He’d laid up plenty of firewood for the season, but he liked to keep a good supply of kindling and lighter stock on hand too, and it needed replenishing. So he’d pulled on his light winter gear, stepped into his insulated boots, yanked the slat-sided sledge out from under the lean-to next to the woodshed, and headed out into the snowy woods, dragging the sledge behind him.
The sun was out, slanting through bare branches and wet-trunked trees, and the snow crust was freeing up, loosening from the bottom and softening at the top. As he trudged across the winter landscape, he unhooked the top two buttons of his flannel shirt, and the ones at the wrists as well. He’d worn only the shirt and an insulated undershirt with his old down vest, which had flattened considerably over the years. It was warm out for a morning in late January, so the heavier stuff wasn’t required. He might have worn too much as it was. The mercury had touched forty-three degrees a couple of days ago, and had inched above forty yesterday. Temperatures were supposed to drop this afternoon, but the warmer air lingered, a few degrees above the freezing mark, continuing its gentle assault on the fringe of ice and snow that had tightly encased every single living and nonliving thing around Cape Willington for the better part of six weeks.

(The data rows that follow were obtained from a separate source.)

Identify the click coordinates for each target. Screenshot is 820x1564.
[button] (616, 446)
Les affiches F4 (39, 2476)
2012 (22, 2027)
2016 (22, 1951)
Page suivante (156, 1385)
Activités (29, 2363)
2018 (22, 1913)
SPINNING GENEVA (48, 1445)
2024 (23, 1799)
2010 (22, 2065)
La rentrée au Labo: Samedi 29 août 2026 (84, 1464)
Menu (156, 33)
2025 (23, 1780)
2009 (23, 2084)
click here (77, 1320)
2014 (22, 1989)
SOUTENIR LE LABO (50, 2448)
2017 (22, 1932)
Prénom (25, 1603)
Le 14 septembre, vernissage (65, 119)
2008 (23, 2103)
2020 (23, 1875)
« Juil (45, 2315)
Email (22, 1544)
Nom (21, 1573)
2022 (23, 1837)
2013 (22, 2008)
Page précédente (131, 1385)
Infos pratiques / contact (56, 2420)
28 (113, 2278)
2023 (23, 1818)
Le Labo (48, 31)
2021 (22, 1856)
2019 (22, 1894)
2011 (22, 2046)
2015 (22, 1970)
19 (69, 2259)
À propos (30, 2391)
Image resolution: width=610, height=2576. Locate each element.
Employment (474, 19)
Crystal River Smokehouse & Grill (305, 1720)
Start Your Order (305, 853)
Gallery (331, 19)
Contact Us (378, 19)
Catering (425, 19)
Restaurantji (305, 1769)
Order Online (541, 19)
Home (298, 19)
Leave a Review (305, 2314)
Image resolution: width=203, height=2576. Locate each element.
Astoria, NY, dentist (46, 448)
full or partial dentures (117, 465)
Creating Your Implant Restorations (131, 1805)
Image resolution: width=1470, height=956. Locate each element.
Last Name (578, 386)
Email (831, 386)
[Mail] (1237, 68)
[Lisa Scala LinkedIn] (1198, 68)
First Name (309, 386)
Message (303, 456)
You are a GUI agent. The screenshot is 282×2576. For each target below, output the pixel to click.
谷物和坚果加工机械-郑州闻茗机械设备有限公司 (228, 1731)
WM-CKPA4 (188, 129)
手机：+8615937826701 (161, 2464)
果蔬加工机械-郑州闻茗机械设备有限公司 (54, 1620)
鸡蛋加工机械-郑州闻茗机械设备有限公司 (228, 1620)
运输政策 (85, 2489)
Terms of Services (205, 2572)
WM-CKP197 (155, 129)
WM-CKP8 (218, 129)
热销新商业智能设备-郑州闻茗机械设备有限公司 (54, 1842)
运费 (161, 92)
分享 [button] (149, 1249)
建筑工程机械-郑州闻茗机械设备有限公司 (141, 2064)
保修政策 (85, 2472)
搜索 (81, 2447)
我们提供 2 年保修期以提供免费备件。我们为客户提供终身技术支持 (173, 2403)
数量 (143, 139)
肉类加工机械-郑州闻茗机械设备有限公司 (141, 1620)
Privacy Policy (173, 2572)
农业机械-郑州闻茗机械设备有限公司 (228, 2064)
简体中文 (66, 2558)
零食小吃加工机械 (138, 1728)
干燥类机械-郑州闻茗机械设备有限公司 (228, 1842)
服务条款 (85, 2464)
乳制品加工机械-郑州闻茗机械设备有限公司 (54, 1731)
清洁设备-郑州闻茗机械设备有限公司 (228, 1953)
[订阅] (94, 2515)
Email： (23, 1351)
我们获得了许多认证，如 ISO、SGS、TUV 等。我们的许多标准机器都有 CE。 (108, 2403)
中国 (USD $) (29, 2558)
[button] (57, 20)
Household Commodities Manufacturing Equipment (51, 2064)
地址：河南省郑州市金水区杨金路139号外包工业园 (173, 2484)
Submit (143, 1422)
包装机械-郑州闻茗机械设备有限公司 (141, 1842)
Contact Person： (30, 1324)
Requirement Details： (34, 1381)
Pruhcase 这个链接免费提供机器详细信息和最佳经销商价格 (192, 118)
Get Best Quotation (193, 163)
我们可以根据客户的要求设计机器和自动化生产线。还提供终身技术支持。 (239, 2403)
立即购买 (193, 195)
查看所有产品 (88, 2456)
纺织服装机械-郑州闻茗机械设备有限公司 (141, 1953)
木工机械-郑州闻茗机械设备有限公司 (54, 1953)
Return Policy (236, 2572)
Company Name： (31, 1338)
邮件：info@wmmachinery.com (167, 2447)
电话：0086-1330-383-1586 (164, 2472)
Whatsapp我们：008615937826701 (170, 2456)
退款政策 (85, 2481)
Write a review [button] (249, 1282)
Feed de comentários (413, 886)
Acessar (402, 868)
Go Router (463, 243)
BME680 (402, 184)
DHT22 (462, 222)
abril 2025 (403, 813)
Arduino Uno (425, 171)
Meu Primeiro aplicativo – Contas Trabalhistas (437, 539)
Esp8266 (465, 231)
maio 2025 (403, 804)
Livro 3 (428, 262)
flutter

They’d had a couple of blizzards in early and mid-December, and a doozy of a sea storm right after the new year that left nearly twenty inches behind. The snowpack had thickened, and piles of snow driven by the hard winds had grown to chest height and beyond. But the January thaw of the past few days had cleared out some of it—enough so he could maneuver his way through the woods, going about his business.